Voci sulla posizione del bersaglio:
##############################

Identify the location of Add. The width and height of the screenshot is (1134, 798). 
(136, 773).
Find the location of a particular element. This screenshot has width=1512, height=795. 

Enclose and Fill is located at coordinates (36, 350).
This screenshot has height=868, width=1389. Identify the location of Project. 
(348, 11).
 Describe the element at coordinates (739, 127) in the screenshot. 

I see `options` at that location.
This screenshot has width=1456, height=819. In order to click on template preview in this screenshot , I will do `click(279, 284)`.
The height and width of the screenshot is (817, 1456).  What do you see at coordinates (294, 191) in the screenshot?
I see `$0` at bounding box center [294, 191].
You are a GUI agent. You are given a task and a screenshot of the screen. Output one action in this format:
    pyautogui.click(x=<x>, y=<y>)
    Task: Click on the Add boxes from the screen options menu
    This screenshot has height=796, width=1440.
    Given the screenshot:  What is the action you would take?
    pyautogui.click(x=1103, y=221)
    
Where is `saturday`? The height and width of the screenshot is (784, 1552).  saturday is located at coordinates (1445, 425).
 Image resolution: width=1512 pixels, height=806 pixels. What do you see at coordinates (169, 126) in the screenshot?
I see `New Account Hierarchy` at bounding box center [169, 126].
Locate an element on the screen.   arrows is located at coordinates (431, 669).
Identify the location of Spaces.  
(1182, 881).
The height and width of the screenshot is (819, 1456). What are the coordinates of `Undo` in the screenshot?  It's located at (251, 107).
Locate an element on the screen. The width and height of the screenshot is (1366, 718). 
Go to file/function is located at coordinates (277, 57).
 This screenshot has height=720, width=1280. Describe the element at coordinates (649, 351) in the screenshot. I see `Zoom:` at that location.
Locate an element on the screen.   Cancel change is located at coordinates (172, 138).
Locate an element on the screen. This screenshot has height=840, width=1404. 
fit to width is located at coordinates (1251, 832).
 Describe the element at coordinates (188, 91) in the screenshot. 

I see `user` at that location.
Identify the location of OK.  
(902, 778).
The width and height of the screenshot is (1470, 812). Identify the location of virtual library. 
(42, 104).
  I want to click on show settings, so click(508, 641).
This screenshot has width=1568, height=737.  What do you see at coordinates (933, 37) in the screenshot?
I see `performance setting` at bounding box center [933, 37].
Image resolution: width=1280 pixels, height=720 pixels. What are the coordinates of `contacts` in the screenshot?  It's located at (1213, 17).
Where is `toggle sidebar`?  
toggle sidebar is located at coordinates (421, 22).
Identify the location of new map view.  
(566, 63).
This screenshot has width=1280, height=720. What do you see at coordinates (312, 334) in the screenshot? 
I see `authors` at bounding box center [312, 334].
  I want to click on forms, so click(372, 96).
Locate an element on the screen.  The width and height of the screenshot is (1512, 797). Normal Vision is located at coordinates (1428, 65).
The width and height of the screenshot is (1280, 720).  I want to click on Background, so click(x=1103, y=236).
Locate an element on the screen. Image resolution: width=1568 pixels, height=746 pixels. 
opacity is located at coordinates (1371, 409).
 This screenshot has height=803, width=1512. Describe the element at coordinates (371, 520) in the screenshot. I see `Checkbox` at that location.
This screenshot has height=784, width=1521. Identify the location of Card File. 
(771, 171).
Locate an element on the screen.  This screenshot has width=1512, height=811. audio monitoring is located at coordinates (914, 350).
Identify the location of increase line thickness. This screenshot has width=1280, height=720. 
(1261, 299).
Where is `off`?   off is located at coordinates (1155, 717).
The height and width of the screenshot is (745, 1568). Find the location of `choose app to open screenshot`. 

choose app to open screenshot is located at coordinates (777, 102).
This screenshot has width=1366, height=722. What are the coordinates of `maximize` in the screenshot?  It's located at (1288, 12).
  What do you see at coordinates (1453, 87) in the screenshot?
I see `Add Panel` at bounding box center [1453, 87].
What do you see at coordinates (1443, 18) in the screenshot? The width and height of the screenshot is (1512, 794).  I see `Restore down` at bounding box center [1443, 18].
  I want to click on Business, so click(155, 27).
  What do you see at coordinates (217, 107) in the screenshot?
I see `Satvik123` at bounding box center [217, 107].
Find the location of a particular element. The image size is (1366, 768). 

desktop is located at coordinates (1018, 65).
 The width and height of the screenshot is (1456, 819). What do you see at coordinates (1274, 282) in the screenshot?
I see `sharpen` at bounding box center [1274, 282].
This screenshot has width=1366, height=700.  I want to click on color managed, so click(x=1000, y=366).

##############################

ESERCIZIO -
Trova tutte le righe delle voci qui sopra in cui compare la parola "action" e ricopiale, per favore.

SOLUZIONE SCRITTA -
You are a GUI agent. You are given a task and a screenshot of the screen. Output one action in this format:
    Given the screenshot:  What is the action you would take?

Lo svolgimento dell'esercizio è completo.